Finally, Kazuya said, “Listen, it’s my duty to save you, as the third son of an imperial soldier…” Those words suddenly began to feel like a curse. He knew that there was no way they could be enough to express his true feelings to Victorique. They would only end up talking across each other, just like before.
“…No, that’s not it. That’s not what I want to say.” Kazuya gathered up his courage and spoke from his heart. “I just want to save you.”
Victorique’s face crumpled. She parted her lips sorrowfully, preparing to speak.
Kazuya started to force the door closed.
Victorique no longer wore the cool, cynical, aloof expression that marked her as an aristocrat—the only face she ever allowed others to see. She had lost the invisible veil that separated her from the world. What was left was only the face of the young girl that she truly was, overcome with insecurity.
…Kazuya set his weight against the door, pushing even harder.
The last glimpse he caught of her was of those green eyes, fearful like a lost puppy.
“K-Kujou…” Her voice was so soft that he could barely hear it. “Kujou, I’m begging you…. Don’t leave me. Let’s go home together. I don’t want to be alone! Oh, Kujou!”
Kazuya closed his eyes, and slammed the door shut.
The very next moment, the hound rushed at him.
Kazuya clenched his fists with their brass knuckles, readying himself. He mentally reviewed the hand-to-hand fighting techniques that his older brothers had taught him from time to time when he lived on that far eastern island. They had taught him very enthusiastically, and Kazuya was confident in his ability to remember what he had learned. That was how he had done so well in school.
Kazuya drew back his fist, and punched Ned’s nose with all his strength. The punch made contact with Ned’s face, causing him to stagger slightly. Ned rubbed his palm from top to bottom over his face. Once he dropped his hand, his lips curled into a peculiar smile. Kazuya shuddered at the sight of it, and punched Ned again with even more ferocity, as if trying to drive away something terrifying. His fists landed with a dull thump. Blood streamed from Ned’s nose, and he again wiped his hand over his face, smearing his palm with the sticky redness.
The second Ned saw the blood on his hand, one of his eyebrows began to twitch. He was angry.
Suddenly, Ned jumped off the ground, lunging toward Kazuya. Ned landed on top of him, slamming him against the deck, then straddled him and began to punch his face over and over again. Kazuya’s vision grew blurry.
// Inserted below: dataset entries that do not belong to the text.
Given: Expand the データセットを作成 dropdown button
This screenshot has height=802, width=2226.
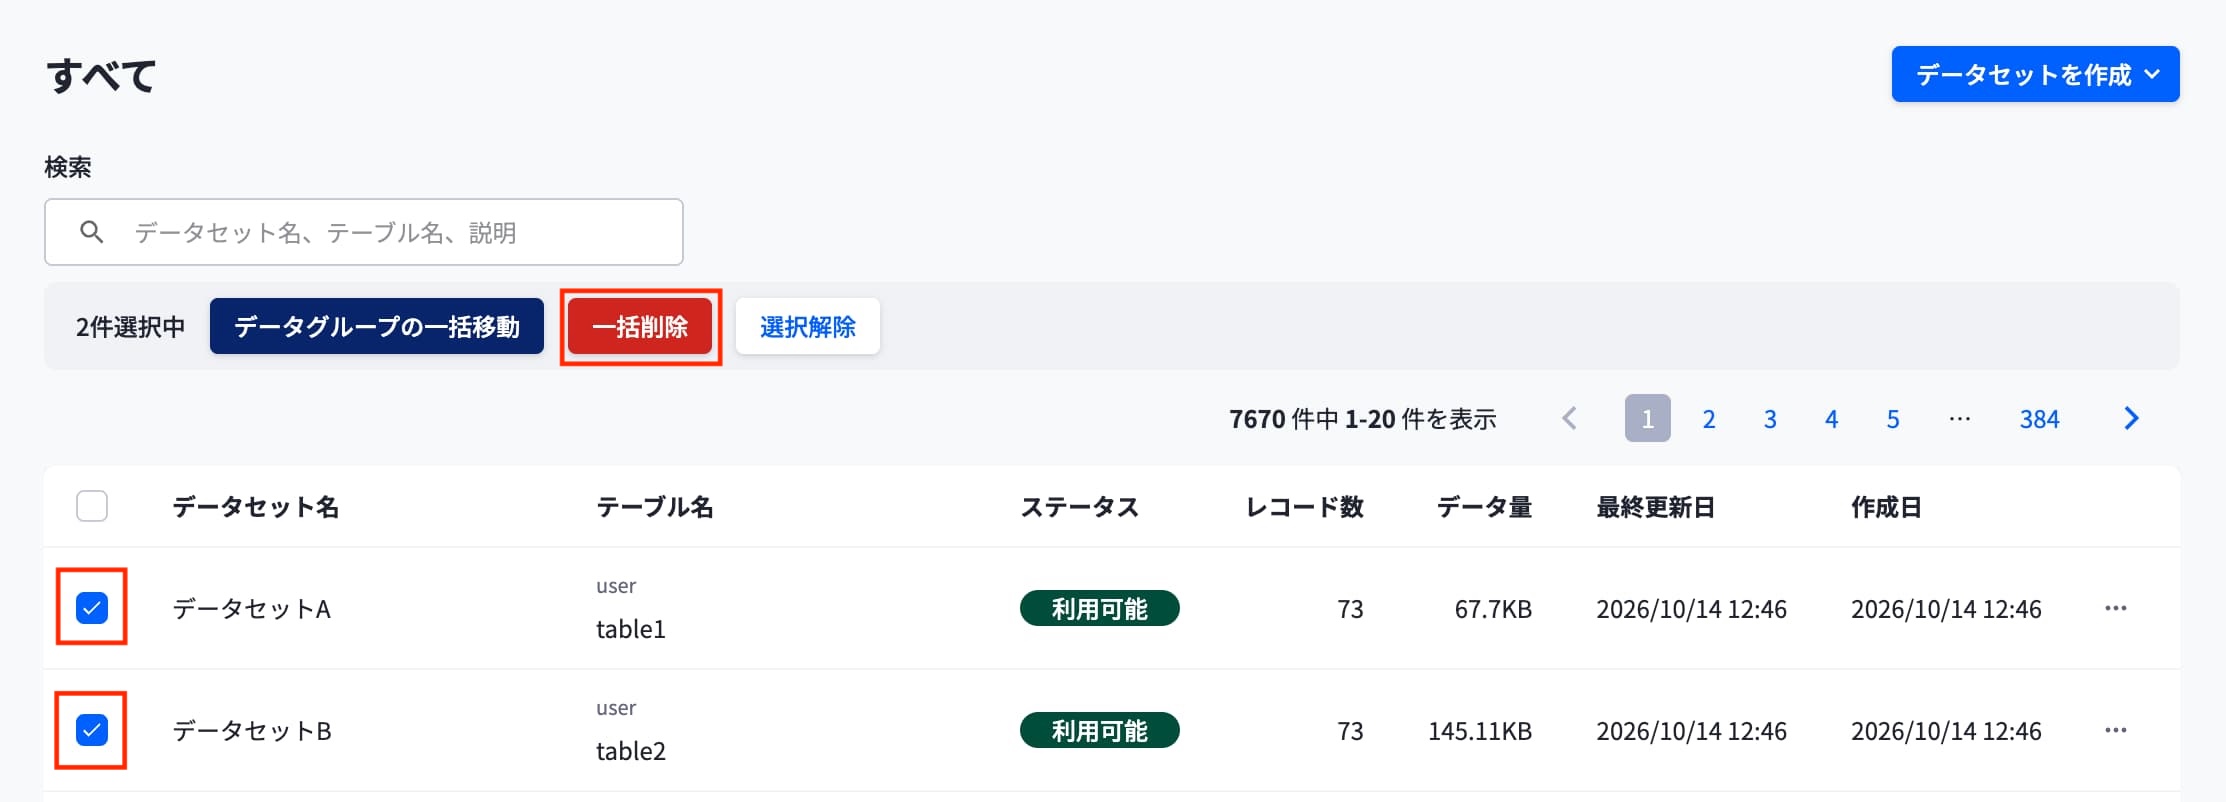Looking at the screenshot, I should (2035, 74).
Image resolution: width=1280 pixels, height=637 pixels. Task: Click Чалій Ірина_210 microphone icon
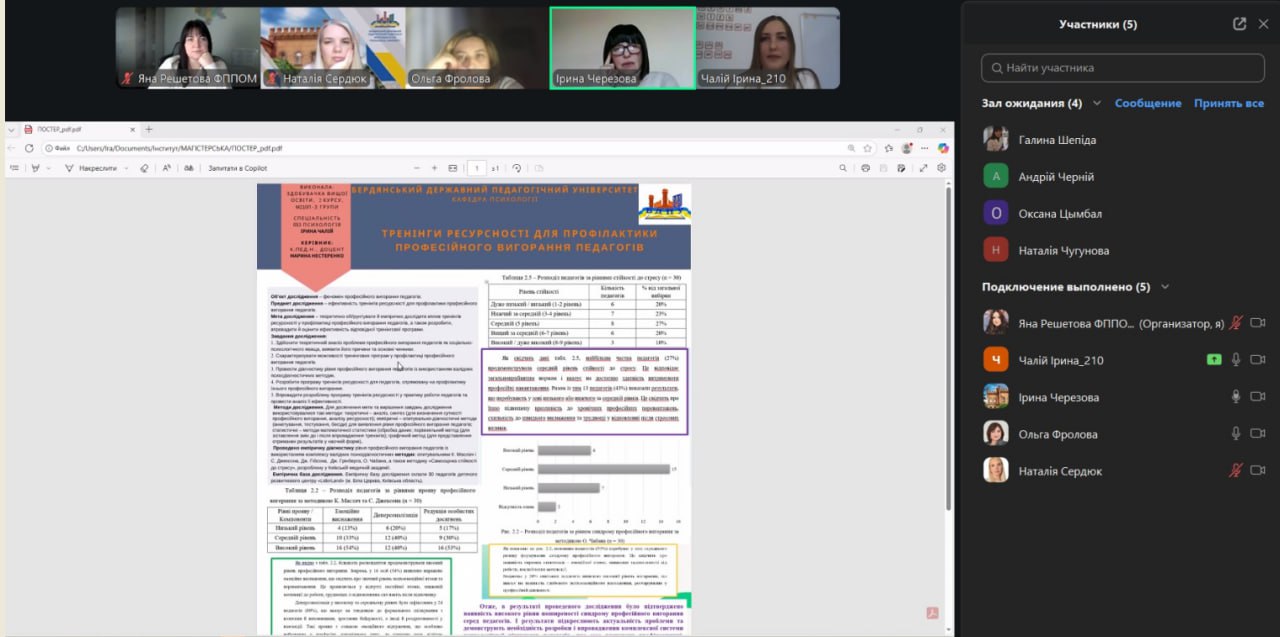(1236, 360)
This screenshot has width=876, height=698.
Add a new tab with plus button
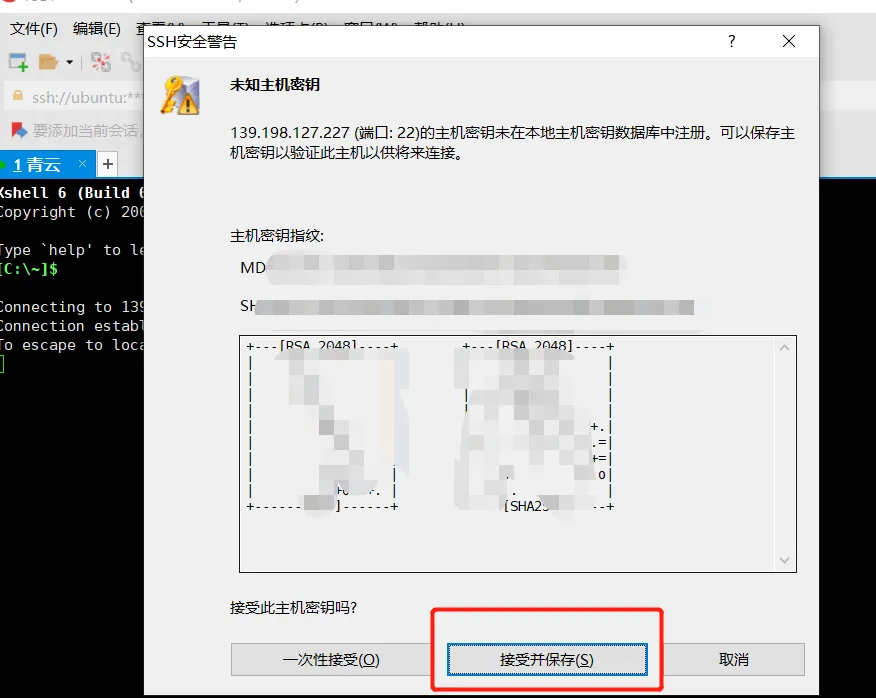108,164
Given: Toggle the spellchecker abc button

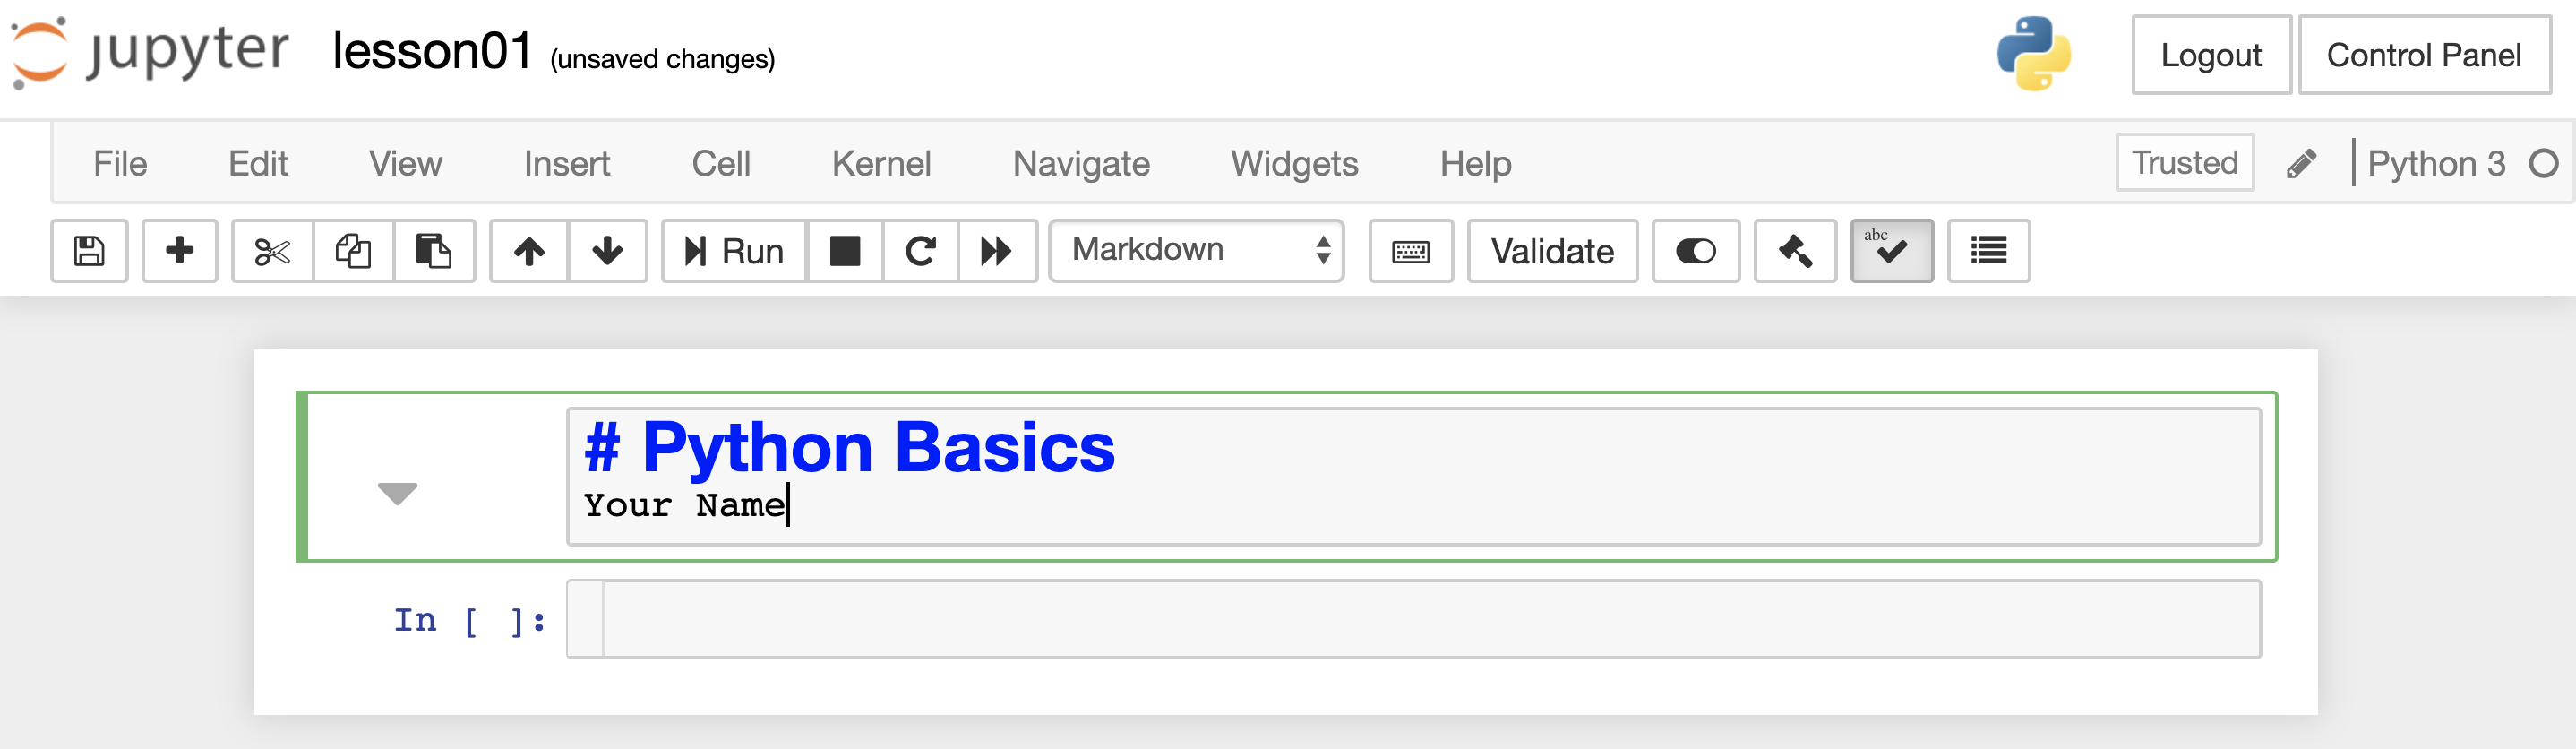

It’s the same as before, he thought to himself—that time when he was forced to grovel, trembling, on the tatami of that dojo.
Even so… back then, Kazuya’s brothers were the ones waiting for him, and they were much older and stronger than he was. But this time was different. He was in a foreign country far away from home, alone in a distant land with a little girl who had become his friend. If Kazuya lost, two lives would disappear so easily from the face of the earth, leaving nothing behind but a dispassionate end-title.
Kazuya gritted his teeth, struggling to stay conscious. He waited for a gap between Ned’s blows, and then shot his fist into the air, managing to strike Ned’s face several times.
Strangely enough, he didn’t feel out of breath. For a moment, he wondered why, then suddenly stumbled on the reason: lately he had been going up and down that labyrinthine staircase at St. Marguerite’s Library on a daily basis. Victorique had mocked him for it, saying that he needed the exercise… but perhaps he had in fact slightly increased his level of physical strength without realizing it.
Ned’s head flew backwards with each one of Kazuya’s punches. But no matter how many times his head bobbed back, it always stubbornly returned. Ned’s face was covered in blood, looking less like a human than a ghastly red lump.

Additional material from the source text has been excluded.